### AIM OF THE TASK
If a line of the data below holds the word "dropdown", list it.

----- PROVIDED INFORMATION -----

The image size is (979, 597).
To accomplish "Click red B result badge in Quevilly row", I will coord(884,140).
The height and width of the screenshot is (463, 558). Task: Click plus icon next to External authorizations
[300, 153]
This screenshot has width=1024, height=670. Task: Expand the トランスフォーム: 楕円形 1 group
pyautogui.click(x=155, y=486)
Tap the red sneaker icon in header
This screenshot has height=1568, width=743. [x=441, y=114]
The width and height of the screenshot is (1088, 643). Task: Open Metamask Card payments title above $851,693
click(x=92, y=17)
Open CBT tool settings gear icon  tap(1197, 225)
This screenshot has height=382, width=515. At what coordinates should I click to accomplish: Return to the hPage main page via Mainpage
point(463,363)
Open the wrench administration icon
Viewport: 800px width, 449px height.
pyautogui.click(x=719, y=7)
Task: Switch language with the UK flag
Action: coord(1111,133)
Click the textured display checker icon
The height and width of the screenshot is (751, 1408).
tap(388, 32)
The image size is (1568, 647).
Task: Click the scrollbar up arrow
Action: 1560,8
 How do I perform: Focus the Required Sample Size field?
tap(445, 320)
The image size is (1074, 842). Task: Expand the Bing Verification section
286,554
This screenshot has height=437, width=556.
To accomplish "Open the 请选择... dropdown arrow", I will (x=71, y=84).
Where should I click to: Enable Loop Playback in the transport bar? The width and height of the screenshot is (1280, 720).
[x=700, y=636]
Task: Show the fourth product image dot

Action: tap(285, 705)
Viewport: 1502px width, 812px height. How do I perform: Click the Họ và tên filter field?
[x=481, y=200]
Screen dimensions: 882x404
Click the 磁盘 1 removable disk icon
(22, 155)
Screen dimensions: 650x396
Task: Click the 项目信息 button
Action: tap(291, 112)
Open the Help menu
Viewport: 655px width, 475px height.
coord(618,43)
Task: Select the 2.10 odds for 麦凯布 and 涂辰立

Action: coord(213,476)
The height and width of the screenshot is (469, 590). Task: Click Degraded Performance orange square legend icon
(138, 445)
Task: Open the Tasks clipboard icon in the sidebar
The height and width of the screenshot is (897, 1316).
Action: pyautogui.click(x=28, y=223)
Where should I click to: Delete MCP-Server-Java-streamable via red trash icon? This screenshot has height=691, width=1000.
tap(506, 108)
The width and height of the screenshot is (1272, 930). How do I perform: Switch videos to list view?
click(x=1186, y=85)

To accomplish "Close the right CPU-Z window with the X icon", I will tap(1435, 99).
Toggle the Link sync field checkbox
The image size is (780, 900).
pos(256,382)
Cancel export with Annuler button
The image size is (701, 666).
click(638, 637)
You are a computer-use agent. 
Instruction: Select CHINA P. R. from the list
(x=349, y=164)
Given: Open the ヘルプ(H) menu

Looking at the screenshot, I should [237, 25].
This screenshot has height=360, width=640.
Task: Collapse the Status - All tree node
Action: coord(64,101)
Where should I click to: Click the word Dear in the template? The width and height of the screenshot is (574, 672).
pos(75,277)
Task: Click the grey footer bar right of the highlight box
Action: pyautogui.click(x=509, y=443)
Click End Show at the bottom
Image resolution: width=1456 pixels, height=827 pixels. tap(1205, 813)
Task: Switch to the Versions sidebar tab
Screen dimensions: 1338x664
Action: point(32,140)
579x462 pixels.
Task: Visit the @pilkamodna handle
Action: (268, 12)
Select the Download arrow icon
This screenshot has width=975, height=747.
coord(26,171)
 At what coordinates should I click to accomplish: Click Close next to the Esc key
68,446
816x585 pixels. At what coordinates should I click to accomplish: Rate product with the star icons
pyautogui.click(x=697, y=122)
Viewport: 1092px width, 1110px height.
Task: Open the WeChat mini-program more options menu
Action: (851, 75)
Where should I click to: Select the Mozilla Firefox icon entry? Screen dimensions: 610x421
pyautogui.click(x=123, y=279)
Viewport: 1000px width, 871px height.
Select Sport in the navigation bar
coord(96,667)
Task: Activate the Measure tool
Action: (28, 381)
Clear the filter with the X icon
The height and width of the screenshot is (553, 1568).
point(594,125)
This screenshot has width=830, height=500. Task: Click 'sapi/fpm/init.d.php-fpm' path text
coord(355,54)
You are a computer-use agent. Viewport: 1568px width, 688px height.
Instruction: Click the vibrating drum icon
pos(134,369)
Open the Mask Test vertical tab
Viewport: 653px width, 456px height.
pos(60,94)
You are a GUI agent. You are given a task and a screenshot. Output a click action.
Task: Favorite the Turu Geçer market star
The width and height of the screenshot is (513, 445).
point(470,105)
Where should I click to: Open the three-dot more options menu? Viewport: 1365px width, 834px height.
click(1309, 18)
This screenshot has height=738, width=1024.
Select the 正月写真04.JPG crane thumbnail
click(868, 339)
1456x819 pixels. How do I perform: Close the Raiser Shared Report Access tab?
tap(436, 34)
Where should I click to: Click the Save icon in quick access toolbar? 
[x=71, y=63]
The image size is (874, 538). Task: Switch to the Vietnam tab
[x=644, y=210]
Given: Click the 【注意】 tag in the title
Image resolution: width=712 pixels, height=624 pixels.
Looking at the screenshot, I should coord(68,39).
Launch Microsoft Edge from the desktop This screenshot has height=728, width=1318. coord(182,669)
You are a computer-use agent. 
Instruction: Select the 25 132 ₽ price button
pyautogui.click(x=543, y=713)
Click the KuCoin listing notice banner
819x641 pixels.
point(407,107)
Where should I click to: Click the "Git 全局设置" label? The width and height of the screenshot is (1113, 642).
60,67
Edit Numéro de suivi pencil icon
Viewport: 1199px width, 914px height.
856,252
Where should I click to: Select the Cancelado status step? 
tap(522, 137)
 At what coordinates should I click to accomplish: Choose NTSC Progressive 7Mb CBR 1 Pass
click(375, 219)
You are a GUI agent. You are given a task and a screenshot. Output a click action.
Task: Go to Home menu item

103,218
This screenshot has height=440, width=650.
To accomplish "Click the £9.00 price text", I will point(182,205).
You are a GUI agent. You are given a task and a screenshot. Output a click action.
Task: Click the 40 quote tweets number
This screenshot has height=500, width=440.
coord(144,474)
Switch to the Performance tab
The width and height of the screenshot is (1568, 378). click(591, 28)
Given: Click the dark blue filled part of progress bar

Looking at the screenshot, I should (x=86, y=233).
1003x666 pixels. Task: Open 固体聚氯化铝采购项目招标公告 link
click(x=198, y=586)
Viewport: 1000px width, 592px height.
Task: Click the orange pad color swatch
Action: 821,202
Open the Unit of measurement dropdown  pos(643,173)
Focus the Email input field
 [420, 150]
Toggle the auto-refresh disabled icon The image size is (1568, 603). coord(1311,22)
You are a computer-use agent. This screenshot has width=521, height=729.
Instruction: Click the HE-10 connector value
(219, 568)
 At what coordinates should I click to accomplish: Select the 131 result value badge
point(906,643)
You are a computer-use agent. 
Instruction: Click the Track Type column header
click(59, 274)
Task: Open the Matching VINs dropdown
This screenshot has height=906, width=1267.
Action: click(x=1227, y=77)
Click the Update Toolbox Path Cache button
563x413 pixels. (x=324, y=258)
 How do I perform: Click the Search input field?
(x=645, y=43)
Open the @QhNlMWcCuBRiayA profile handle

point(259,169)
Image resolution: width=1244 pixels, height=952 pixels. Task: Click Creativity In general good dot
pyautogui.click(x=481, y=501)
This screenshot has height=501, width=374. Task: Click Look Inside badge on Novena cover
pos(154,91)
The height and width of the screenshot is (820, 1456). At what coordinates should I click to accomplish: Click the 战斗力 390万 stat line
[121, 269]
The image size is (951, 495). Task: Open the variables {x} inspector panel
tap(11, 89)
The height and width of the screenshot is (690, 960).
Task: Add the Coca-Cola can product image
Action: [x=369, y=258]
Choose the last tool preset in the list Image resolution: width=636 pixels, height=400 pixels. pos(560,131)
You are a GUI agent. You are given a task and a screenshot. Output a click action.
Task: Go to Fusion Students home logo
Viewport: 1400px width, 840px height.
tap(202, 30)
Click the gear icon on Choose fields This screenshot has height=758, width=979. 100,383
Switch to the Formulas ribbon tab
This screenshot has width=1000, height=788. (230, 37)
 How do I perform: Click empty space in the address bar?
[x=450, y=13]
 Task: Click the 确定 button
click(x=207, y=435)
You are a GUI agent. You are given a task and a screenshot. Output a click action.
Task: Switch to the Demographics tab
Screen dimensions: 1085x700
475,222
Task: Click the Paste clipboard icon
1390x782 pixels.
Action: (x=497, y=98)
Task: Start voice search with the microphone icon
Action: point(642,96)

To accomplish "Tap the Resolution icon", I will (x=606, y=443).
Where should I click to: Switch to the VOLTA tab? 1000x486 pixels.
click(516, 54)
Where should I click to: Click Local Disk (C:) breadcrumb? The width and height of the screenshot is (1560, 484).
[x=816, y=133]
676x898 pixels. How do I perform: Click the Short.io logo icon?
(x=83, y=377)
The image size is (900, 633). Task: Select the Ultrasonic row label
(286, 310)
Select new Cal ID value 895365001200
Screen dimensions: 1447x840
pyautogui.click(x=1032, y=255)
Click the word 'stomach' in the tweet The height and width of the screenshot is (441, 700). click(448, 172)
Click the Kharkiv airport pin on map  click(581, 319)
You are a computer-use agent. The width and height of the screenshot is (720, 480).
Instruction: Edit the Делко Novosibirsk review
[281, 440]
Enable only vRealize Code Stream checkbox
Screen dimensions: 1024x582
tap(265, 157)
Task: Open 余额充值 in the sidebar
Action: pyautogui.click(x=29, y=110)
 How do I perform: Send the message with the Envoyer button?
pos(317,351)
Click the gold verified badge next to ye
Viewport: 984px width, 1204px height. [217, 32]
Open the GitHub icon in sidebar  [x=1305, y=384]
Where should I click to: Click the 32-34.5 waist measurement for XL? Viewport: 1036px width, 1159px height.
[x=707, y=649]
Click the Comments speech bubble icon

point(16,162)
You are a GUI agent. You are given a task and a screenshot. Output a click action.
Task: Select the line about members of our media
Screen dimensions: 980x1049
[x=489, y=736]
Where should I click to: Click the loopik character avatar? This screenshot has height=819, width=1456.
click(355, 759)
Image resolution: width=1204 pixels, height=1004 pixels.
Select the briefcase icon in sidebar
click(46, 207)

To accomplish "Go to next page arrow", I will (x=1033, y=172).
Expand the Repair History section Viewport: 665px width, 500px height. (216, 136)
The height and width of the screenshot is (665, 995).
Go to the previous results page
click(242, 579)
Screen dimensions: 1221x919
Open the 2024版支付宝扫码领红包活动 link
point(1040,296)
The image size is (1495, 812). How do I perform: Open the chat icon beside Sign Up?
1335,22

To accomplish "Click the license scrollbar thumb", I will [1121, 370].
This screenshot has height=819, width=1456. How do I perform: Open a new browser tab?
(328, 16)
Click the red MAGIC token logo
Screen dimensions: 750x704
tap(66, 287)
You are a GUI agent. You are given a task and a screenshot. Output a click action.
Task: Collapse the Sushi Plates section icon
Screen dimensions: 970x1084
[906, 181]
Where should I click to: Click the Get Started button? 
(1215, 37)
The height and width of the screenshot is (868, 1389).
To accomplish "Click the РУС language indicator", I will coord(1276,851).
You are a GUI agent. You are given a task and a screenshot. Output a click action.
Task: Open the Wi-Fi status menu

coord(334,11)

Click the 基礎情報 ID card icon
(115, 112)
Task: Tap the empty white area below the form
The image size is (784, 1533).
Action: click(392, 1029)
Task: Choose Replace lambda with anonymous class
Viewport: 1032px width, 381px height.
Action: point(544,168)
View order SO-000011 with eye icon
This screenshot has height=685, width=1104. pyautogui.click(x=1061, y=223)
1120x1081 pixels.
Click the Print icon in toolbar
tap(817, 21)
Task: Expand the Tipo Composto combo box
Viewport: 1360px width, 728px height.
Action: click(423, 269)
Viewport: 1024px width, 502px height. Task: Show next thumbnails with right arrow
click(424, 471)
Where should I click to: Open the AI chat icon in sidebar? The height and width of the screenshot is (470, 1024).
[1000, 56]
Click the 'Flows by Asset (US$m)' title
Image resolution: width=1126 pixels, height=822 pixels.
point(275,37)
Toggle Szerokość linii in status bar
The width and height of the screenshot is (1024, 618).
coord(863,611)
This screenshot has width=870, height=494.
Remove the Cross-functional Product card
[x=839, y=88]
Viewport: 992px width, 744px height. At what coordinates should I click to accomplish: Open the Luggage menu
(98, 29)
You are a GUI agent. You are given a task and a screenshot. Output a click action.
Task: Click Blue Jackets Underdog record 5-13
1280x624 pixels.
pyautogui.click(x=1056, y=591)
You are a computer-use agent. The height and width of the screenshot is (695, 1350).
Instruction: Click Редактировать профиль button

-----

### EXPECTED OUTPUT
To accomplish "Open the 请选择... dropdown arrow", I will (x=71, y=84).
Open the Unit of measurement dropdown  pos(643,173)
Task: Open the Matching VINs dropdown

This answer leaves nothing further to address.